How a powernap can recharge you for the day

We took naps in kindergarten, and many college students think it's still a good idea.

But once we're out of college, napping seems to fall out of fashion. A nap becomes something to hide, something we do on the sly. But should we be ashamed of catching a quick nap?

"I take care of some professional athletes that insist on taking naps the day of a big game and they think that, that helps them perform better at a higher level," sleep doctor Atul Malhotra said.

Doctor Malhotra is the director of sleep medicine at UC San Diego. He says we are a sleep deprived society, and while a good night's sleep should be your first choice, an afternoon nap may be the next best thing.

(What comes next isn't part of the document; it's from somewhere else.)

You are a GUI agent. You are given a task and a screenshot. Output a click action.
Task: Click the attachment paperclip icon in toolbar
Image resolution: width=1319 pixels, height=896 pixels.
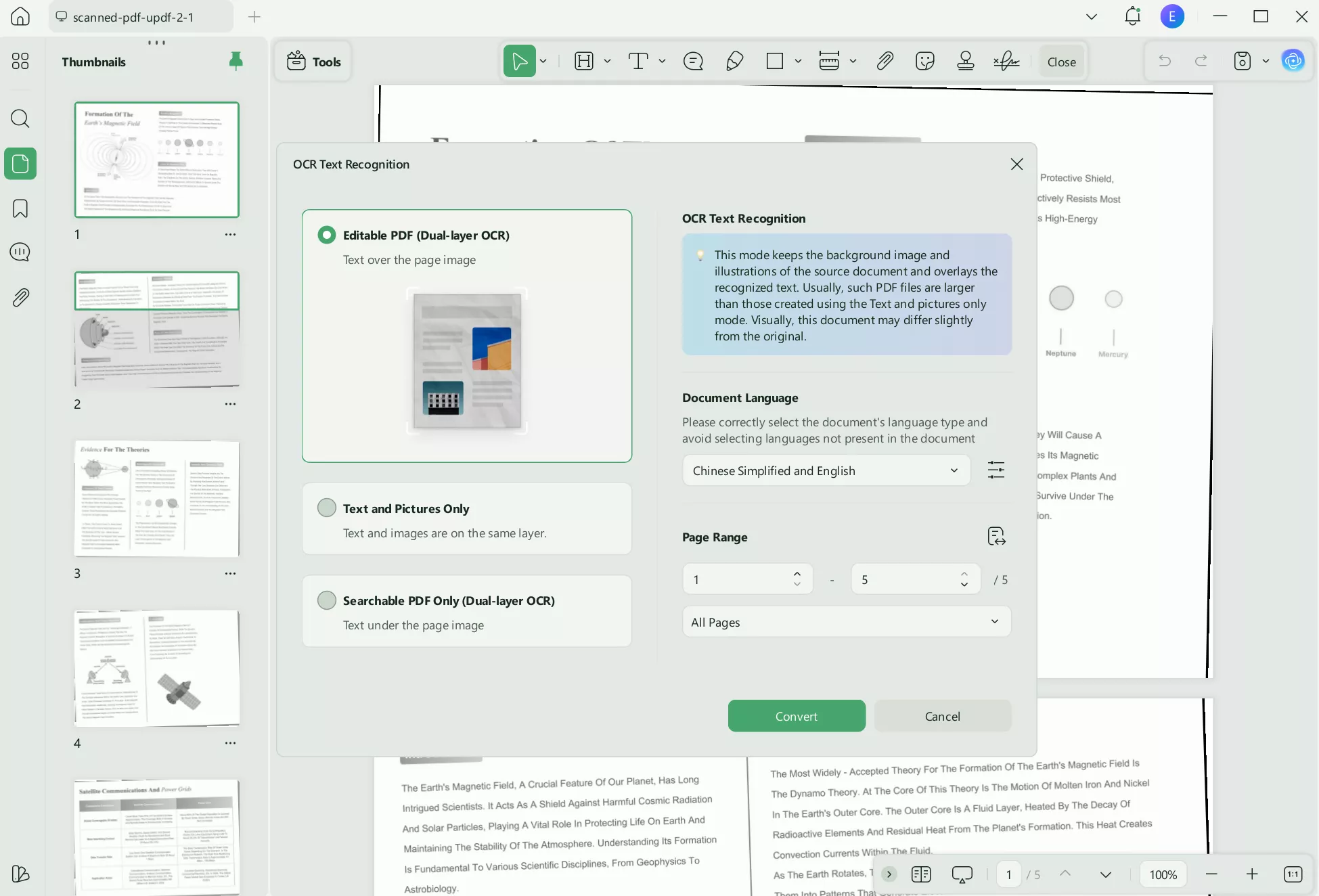pyautogui.click(x=885, y=62)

"Power nap is a brief sleep that people take in the afternoon. And they feel recharged or rejuvenated after doing that," Dr. Malhotra said.

But sleeping in college is an easy thing to schedule. But what if you spend your day at work? Is a nap still possible?

For Tom Dannemiller, it is. The middle of the day means one thing.

"I take my nap in my car," Dannemiller said.

For 15 years, the company president has used a 30 minute afternoon nap to recharge his day.

"If I can stop in the middle of the day and take a nap, I can recover that energy and be a lot more effective," he said.

"If you're in a circumstance where you can lie down in a comfortable, quiet area that's dark, that would be ideal," Malhotra said.

He said napping too long can make you feel groggy and impact your night's sleep. And naps are a bad idea if you suffer from insomnia.

But if you're looking for a boost to get you through the day a nap is a natural alternative. Could it even make you a better person?

"I don't know if I'm a better person but I'm definitely more rested and alert," Dannemiller said.